We further examined the populations with diabetes and prediabetes separately. The results revealed a U-shaped association between NHHR and all-cause mortality in participants with diabetes, while an L-shaped association was observed with cardiovascular mortality. In participants with prediabetes, the NHHR was also associated with all-cause mortality in a U-shaped manner but showed a linear correlation with cardiovascular mortality. The aforementioned discrepancies may be attributed to the relatively small number of participants experiencing cardiovascular mortality in the study. The sensitivity analysis results indicated that the relationships between the NHHR and both all-cause and cardiovascular mortality remained relatively stable.

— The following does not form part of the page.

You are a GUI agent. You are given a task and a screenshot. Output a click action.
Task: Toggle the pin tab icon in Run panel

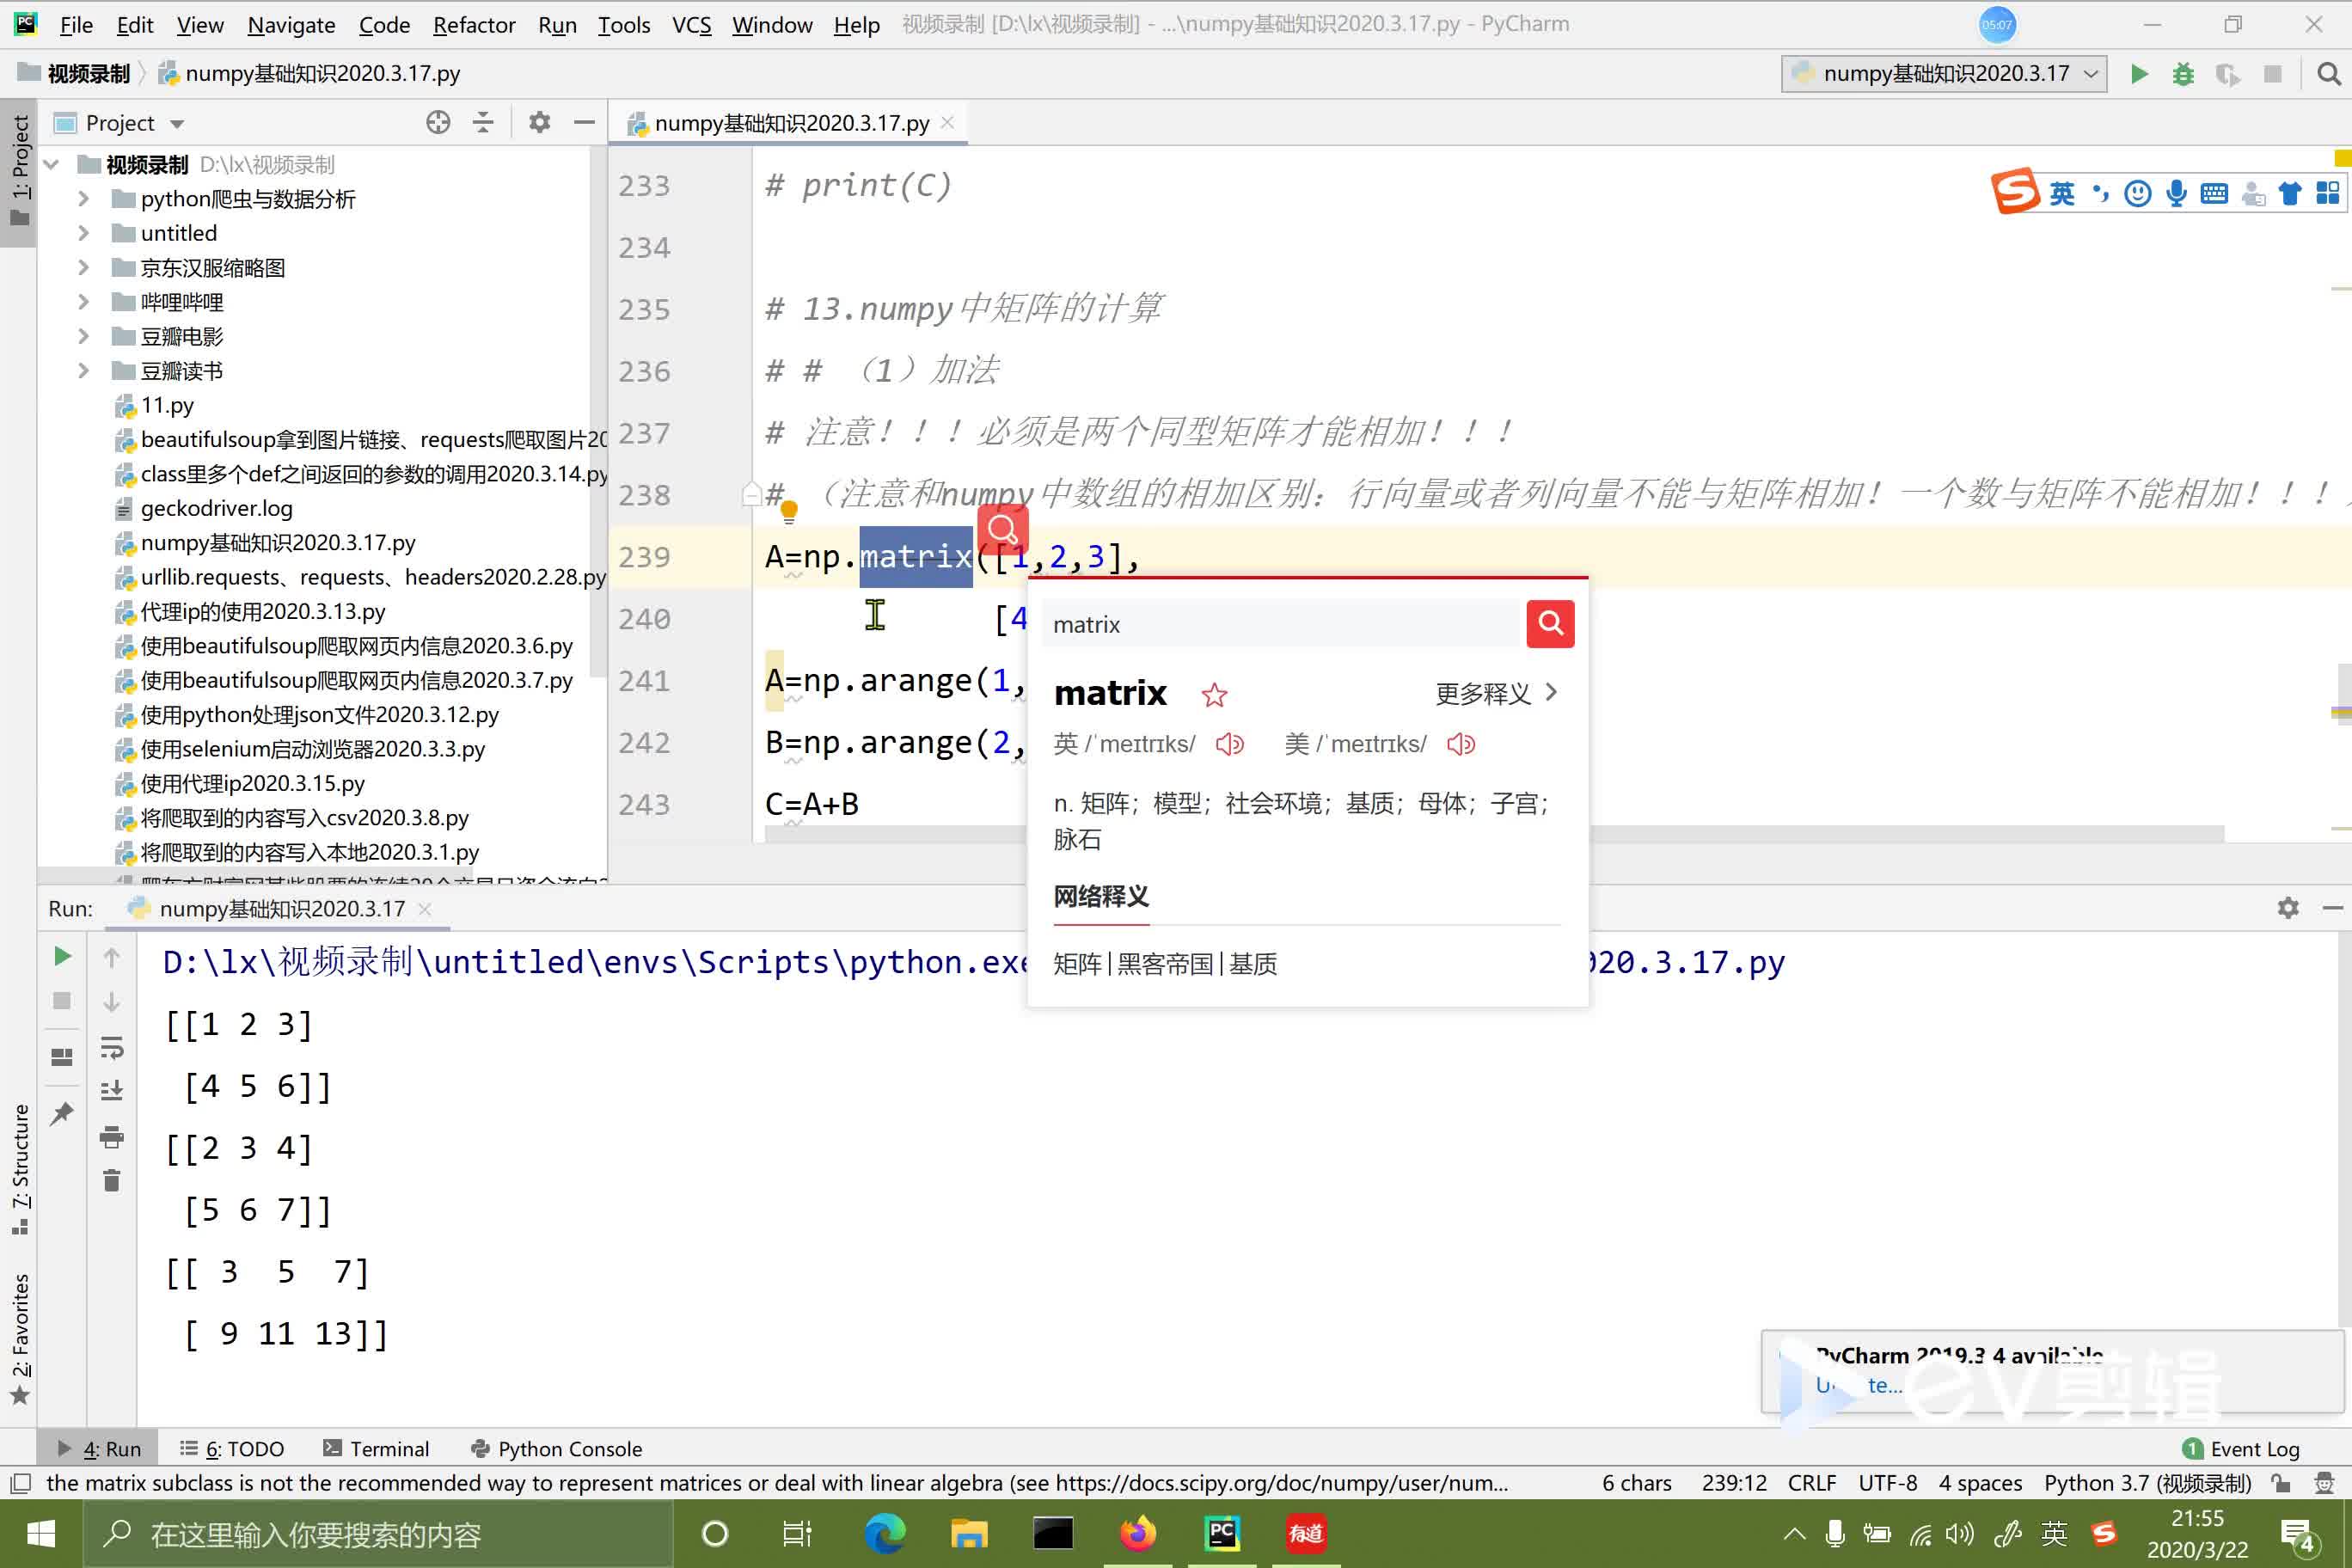[x=62, y=1113]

There are several limitations in this study. Firstly, as an observational study, we cannot establish a causal relationship between NHHR and mortality. Secondly, this study only assessed the prognostic value of the baseline NHHR and did not investigate the association between changes in NHHR over time and mortality. Thirdly, we did not adjust for diabetes classification or disease duration, which may introduce potential biases. Fourthly, the study population consisted primarily of the general population in the US, so caution should be exercised when extrapolating the findings to other ethnicities. Finally, the proportion of patients with CVD outcomes in the study population was small, potentially limiting the statistical power to detect differences between groups.

Conclusions

The findings of this study demonstrate that the NHHR serves as a valuable predictive indicator for all-cause and cardiovascular mortality in participants with diabetes or prediabetes. In our nationally representative sample of adults with diabetes or prediabetes in the US, we observed a U-shaped association between NHHR and all-cause mortality as well as an L-shaped association with cardiovascular mortality. Routine monitoring of NHHR may contribute to the evaluation of mortality risk and prognosis in participants with diabetes or prediabetes.